Une dynamique inversée
Dès le début du match, la Biélorusse a été confrontée à ses anciens démons. Un break d’entrée, puis deux balles de débreak, à 4-3, toutes deux effacées d’un ace par son adversaire du jour. Il a fallu attendre le dixième jeu de la rencontre pour qu’elle signe son premier retour gagnant de la partie, d’un décalage de revers (5-4, 0-15). Mais cela n’a pas suffi : après 37 minutes passées sur le court, Elena Rybakina s’adjugeait la première manche.
Et c’est avec le visage fermé qu’Aryna Sabalenka faisait son retour derrière le filet pour le deuxième set. Le premier jeu expédié, ses traits se sont progressivement relâchés alors qu’elle s’offrait, dans le second, l’occasion de prendre enfin les devants. Ses trois balles de break seront sauvées par Elena Rybkina, qui finira par le remporter après 10 minutes d’un âpre combat. Mais tout le travail mental réalisé par la Biélorusse finit par payer. Profitant des quelques défaillances de son adversaire côté coup droit et capable d’élever le niveau en fond de court, elle a enfin pris son service pour s’offrir la manche avec la manière : un jeu blanc.
La dynamique semblait s’être inversée. Dans le set décisif, la numéro un mondial prend le premier service de la Kazakhe (2-0). L’affaire semblait pliée. Mais Elena Rybakina parvient à débreaker à 2-3, avant de remporter sa mise en jeu et recoller au score. Puis de prendre un avantage (4-3) qu’elle ne lâchera pas. Et sa première balle de match fut la bonne, scellant sa victoire d’un ace.
Un long trou d’air
L’affiche de cette finale, comme son scénario, avait des airs de déjà-vu. Les deux joueuses s’étaient déjà affrontées à ce stade à Melbourne. C’était en 2023. Mais c’est la Biélorusse qui l’avait alors emporté en trois sets : 4-6, 6-3, 6-4. A l’époque, les spécialistes prédisaient l’émergence d’un « Big Three » régnant sur le circuit féminin : Aryna Sabalenka, Iga Swiatek et Elena Rybakina.

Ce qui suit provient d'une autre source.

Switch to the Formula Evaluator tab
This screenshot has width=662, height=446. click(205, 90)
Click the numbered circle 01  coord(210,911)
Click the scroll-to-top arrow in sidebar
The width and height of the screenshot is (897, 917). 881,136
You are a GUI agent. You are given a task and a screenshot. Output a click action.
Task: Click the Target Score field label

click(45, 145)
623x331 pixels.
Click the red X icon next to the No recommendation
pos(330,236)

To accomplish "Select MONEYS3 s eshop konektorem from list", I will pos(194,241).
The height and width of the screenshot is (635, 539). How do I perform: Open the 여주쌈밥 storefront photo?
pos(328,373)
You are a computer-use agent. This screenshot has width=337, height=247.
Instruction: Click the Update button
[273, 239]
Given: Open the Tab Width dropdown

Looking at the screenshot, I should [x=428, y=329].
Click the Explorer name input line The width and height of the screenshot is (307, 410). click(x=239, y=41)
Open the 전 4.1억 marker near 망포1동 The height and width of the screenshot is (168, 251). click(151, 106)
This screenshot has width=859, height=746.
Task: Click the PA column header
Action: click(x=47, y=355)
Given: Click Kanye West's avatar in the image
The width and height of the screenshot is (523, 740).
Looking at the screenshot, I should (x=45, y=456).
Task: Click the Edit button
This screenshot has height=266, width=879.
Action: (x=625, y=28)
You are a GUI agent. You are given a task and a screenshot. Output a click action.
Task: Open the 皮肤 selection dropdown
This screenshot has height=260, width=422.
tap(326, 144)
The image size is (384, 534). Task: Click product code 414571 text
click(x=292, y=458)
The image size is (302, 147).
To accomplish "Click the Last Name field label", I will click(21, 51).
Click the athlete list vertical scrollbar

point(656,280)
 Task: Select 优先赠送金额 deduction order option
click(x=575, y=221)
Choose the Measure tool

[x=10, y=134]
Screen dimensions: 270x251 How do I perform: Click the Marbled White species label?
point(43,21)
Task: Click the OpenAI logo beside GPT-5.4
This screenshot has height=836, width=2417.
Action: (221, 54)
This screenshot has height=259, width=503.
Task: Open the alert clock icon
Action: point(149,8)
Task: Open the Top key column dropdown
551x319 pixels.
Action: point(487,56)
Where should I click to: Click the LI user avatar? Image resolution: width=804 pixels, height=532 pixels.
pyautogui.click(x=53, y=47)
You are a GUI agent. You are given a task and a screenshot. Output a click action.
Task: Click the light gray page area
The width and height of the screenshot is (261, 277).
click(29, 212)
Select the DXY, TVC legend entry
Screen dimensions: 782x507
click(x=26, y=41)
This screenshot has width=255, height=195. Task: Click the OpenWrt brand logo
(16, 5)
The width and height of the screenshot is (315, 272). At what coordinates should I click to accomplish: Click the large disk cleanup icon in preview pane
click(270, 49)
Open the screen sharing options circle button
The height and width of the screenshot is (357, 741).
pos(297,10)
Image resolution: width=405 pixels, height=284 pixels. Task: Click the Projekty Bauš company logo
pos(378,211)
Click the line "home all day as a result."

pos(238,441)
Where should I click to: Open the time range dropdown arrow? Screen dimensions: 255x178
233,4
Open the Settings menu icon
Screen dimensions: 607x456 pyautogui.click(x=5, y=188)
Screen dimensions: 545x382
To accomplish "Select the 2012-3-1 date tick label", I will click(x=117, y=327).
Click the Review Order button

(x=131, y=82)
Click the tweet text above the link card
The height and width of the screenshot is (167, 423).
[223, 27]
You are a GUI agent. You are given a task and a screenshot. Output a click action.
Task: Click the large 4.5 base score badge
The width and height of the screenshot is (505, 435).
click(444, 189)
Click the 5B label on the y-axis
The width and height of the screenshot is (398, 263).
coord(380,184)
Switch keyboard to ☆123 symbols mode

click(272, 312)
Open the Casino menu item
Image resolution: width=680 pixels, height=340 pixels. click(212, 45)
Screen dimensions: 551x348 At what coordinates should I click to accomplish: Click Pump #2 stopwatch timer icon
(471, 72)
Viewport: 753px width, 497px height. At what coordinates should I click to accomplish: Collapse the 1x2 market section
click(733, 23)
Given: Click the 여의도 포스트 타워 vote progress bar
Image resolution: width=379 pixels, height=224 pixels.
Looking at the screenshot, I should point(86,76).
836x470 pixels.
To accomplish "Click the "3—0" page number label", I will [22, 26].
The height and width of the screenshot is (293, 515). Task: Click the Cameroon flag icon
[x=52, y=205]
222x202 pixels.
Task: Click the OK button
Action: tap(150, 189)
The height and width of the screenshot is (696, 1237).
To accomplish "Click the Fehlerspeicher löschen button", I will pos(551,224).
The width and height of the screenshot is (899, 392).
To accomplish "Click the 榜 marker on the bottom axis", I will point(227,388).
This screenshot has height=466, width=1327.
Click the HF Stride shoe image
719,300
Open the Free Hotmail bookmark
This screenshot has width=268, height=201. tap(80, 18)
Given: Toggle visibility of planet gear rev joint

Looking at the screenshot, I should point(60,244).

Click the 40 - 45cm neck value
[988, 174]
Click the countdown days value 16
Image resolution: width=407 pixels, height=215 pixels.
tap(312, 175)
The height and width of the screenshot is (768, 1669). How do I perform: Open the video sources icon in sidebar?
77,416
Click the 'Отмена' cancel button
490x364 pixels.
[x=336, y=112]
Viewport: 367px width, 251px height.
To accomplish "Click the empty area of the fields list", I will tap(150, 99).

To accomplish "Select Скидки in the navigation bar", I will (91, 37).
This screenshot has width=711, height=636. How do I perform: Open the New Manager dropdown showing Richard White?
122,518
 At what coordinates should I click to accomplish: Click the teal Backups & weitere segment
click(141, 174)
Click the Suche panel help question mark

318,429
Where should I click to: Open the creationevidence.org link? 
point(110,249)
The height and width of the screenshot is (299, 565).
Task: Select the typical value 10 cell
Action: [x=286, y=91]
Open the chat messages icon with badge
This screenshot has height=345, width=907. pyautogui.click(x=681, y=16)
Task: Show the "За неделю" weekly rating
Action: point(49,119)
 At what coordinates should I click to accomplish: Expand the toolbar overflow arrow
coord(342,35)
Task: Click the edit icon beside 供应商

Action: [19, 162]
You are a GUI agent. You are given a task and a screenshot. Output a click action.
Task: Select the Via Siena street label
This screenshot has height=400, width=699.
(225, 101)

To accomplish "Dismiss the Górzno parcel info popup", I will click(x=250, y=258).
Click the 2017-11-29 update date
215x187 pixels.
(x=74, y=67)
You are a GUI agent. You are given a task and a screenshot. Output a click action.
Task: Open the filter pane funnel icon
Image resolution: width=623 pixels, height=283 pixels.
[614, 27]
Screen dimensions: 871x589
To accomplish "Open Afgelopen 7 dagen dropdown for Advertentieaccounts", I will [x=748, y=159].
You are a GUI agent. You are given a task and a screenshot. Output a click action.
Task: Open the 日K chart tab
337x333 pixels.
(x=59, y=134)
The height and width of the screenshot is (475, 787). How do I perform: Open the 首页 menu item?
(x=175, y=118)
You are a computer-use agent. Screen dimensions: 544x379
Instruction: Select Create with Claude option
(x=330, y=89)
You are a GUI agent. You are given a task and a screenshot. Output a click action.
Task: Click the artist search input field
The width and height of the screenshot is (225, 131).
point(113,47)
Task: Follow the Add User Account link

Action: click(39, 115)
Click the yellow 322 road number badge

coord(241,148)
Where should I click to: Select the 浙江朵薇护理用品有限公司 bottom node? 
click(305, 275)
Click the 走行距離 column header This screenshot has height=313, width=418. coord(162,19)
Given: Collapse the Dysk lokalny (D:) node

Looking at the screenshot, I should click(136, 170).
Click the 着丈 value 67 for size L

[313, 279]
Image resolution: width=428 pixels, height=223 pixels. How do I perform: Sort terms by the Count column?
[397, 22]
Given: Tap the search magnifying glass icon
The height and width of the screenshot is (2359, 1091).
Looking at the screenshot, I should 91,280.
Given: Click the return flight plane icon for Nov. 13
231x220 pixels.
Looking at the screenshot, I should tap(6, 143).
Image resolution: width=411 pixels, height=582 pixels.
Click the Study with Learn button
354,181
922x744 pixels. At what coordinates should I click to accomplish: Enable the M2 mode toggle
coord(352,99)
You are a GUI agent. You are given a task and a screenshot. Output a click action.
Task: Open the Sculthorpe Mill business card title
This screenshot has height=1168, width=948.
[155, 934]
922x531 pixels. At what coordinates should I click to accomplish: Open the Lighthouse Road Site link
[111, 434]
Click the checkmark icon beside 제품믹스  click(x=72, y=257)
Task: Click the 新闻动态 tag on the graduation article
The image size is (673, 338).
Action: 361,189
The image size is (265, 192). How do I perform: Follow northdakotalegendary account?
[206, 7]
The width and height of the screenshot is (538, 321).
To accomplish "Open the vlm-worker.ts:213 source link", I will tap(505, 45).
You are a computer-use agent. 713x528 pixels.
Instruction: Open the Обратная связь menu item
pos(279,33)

Mais si les deux premières ont confirmé les attentes – la Polonaise, battue en quarts à Melbourne par la Kazakhe et numéro deux mondiale, compte à son palmarès quatre Roland-Garros, un Wimbledon et un US Open –, la troisième, elle, a connu un long trou d’air.
L’attention publique avait été attirée sur elle par une enquête de la WTA concernant ses relations, jugées nocives, avec son entraîneur Stefano Vukov. Suspendu en janvier 2025 pour des faits de maltraitance sur la joueuse, le coach n’a jamais quitté son entourage, mais ne pouvait plus se rendre dans les infrastructures des tournois. Avant d’y faire son retour, il y a six mois. Il a été récompensé, à Melbourne, ce 31 janvier, pour le parcours d’Elena Rybakina. Un parcours qui permet à cette dernière de faire son retour, dès lundi, dans le Top 3 mondial.